August 10, 2016. Governor Baker signed resolve S1984, thus creating a landmark commission to protect elderly and disabled victims from harassing and bullying. Passage of this resolve demonstrates again the leadership and compassion of our legislators and of Governor Baker and their responsive concern for the well-being and rights of all citizens. It is a victory for citizen activism and democracy. There will be a signing ceremony at a later date, not at the state house as is usual, but on the North Shore as recognition for citizen initiative and the efforts of the North Shore delegation.

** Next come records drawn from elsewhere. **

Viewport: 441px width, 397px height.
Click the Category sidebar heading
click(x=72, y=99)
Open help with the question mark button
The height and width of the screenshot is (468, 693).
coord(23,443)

Senator Joan B. Lovely, sponsor of the legislation, said, “All individuals in Massachusetts have the right to live their lives feeling safe and secure, but too many citizens face bullying and harassment right in their own homes. This law is the first step towards a comprehensive and effective solution to bullying in public housing and I am proud to have worked on this legislation with my colleague, Representative Brad Hill, and my constituent, Jerry Halberstadt. I look forward to continuing this important work until we can ensure that all residents of Massachusetts are free from bullying.”

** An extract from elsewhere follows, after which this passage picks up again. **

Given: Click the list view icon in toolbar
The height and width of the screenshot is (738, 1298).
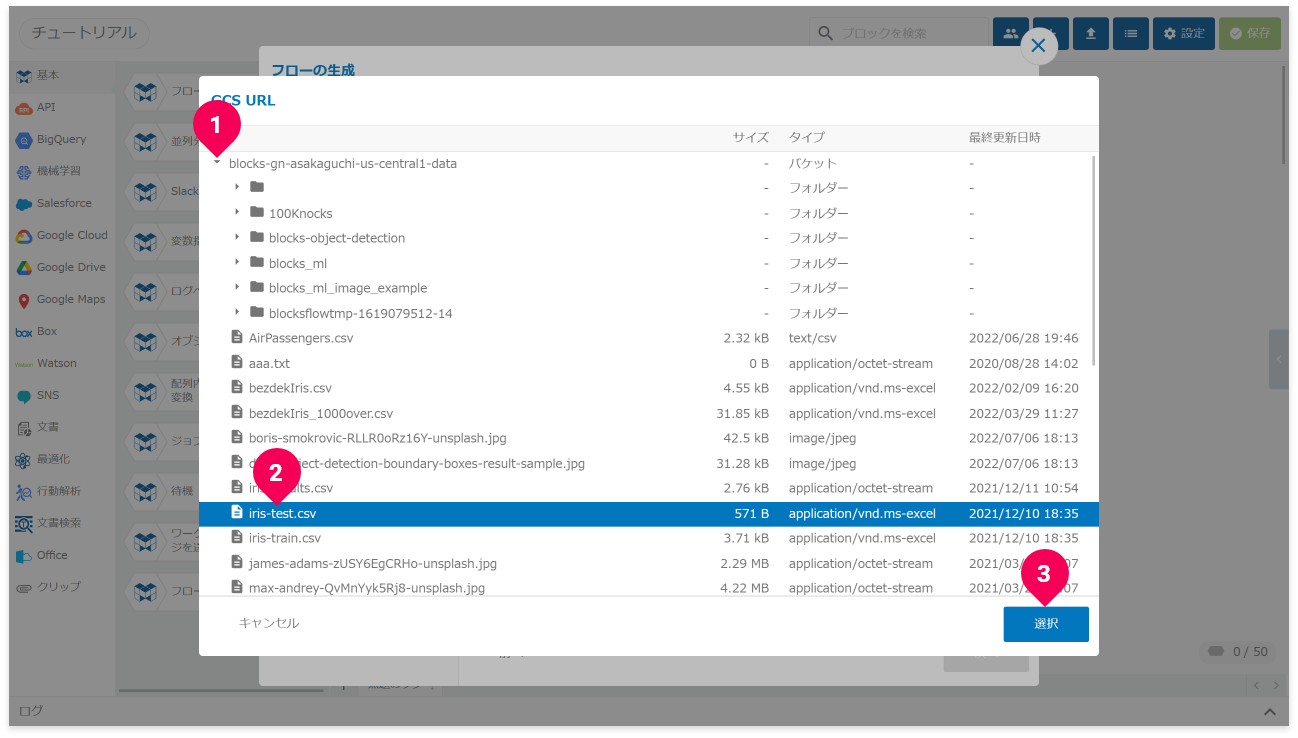Looking at the screenshot, I should (1130, 33).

The resolve will establish the nation’s first state legislative study commission on bullying, shining light on the widespread plague of bullying impacting residents of multifamily public and subsidized housing. The commission will enable all stakeholders to work together to develop effective remedies.
The legislation was sponsored by Joan B. Lovely, Bradford R. Hill, Leah Cole, William N. Brownsberger, and other members of the General Court including Barbara L’Italien, Bruce E. Tarr, Richard J. Ross, James M. Murphy, and Jason M. Lewis. It was amended and sponsored by the Joint Committee on Housing as S1984. They were joined by their colleagues including the leadership of House and Senate in the General Court, spearheaded by the combined North Shore delegation, as all pushed to create a commission to bring together all the stakeholders in housing to better understand the causes, and find solutions to, bullying and harassing.
The 19-member commission will include leaders of the House and Senate, executives of several state agencies (Health & Human Services, Attorney General, Department of Housing and Community Development, and Mental Health), and members appointed by the Governor to represent the interests of managers and residents. The Commission is to hold hearings to gather testimony from all interested parties, and make a report by the end of 2017.
Jonathan Gale, Co-Coordinator, Stop Bullying Coalition, said, "The commission ..."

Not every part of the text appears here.